These structures show the seven drugs that were approved in 2011 that contain fluorine.
7 out of 35 new drugs approved in 2011 contain fluorine.

Fluorine chemists have been preparing and using CF3 radicals for decades, Baran notes. One reaction involves CF3I gas, which is inconvenient to handle and tends to be too harsh for functionally complex compounds, so medicinal chemists don’t like using it, he says.

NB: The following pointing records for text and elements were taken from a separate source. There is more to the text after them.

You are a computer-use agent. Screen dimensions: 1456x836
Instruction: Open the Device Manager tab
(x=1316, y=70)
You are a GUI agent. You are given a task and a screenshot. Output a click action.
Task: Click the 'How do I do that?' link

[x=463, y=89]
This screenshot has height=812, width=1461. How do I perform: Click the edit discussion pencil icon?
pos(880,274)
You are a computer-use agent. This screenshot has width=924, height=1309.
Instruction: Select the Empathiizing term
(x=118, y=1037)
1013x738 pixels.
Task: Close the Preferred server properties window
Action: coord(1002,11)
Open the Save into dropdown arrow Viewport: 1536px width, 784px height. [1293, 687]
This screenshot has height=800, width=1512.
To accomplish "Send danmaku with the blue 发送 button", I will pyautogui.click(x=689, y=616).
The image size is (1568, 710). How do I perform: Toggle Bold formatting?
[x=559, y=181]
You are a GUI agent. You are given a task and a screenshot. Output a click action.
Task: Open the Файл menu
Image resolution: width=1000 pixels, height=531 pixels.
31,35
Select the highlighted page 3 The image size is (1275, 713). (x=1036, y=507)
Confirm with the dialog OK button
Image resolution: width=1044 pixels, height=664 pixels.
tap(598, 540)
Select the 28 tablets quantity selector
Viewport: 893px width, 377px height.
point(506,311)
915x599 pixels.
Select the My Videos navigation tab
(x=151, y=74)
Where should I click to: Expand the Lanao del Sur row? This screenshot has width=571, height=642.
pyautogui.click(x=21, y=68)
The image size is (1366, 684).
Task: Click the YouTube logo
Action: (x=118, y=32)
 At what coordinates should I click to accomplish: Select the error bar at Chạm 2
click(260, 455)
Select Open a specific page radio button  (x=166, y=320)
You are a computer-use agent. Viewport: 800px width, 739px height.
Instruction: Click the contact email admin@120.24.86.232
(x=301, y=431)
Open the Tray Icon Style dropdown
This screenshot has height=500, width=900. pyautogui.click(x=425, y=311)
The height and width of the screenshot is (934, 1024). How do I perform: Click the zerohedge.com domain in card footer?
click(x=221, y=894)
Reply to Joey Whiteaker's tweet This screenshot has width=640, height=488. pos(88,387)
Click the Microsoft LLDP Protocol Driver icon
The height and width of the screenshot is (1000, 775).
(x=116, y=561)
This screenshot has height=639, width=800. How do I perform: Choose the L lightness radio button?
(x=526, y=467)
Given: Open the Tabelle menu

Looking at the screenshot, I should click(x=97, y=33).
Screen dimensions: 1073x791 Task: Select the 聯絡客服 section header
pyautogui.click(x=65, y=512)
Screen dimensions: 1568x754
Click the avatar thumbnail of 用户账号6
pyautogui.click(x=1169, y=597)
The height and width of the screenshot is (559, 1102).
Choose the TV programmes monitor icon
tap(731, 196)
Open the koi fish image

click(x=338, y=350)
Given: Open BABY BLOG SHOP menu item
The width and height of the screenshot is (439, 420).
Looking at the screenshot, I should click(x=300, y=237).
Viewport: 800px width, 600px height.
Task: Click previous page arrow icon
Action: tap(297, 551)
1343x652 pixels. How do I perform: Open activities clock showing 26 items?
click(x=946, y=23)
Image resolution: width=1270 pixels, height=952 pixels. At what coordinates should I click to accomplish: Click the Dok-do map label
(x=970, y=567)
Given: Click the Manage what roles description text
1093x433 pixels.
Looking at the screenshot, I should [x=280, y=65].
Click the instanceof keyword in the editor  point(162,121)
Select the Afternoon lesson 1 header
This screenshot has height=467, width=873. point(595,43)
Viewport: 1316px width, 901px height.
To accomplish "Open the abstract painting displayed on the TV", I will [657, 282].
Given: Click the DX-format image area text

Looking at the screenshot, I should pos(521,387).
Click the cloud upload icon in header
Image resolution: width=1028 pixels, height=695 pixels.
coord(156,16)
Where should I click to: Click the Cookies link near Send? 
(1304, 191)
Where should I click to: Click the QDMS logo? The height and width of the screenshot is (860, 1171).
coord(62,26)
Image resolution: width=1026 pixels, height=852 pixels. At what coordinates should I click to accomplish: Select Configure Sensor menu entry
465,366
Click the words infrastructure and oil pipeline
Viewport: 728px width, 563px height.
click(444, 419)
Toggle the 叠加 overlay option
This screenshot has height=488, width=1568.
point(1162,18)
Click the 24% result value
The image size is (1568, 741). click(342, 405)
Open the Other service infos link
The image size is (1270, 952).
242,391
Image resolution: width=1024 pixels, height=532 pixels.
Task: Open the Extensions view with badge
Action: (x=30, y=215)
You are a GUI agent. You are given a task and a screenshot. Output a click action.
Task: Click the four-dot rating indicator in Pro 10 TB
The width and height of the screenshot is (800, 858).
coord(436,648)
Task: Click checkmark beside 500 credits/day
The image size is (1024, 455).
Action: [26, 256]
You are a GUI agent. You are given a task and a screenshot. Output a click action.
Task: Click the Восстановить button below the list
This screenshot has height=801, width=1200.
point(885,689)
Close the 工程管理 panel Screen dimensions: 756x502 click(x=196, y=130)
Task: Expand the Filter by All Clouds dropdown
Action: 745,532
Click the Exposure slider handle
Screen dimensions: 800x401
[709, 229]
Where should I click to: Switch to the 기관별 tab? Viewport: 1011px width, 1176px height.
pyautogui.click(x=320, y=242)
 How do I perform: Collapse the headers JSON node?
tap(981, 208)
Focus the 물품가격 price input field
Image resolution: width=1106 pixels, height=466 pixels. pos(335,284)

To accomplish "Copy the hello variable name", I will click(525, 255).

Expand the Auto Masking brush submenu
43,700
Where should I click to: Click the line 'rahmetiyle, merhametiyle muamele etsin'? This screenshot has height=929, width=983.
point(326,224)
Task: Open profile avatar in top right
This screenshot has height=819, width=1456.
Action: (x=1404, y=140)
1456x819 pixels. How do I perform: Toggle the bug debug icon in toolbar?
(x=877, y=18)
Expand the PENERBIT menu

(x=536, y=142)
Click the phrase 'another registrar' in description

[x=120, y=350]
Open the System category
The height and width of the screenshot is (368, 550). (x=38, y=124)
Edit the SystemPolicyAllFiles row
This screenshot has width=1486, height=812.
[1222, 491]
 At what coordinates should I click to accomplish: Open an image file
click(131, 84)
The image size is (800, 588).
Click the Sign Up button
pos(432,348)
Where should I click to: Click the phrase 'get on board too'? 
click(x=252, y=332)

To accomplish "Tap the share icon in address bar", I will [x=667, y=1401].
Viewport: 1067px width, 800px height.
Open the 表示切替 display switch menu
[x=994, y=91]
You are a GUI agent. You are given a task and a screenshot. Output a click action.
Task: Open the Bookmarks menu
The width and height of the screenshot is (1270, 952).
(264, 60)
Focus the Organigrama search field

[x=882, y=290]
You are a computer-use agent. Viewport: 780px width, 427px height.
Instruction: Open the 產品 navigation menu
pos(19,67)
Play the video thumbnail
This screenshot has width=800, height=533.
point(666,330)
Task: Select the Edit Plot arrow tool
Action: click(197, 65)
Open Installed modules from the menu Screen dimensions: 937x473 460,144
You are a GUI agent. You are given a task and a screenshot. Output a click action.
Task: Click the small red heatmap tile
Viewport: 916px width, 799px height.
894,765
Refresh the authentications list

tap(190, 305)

Baran’s team makes CF3 radicals instead by using tert-butyl hydroperoxide as an oxidant to controllably decompose sodium trifluoromethylsulfinate, NaSO2CF3. This stable, inexpensive solid, known as Langlois reagent for Bernard R. Langlois of Claude Bernard University, in Lyon, France, has often been used for fluorination reactions.

The second paper, published this year, reports a similar process to add CF2H groups to nitrogen heterocycles by generating CF2H radicals from the reaction between tert-butyl hydroperoxide and the new reagent Zn(SO2CF2H)2 (J. Am. Chem. Soc., DOI: 10.1021/ja211422g). This zinc reagent is already available from Sigma-Aldrich.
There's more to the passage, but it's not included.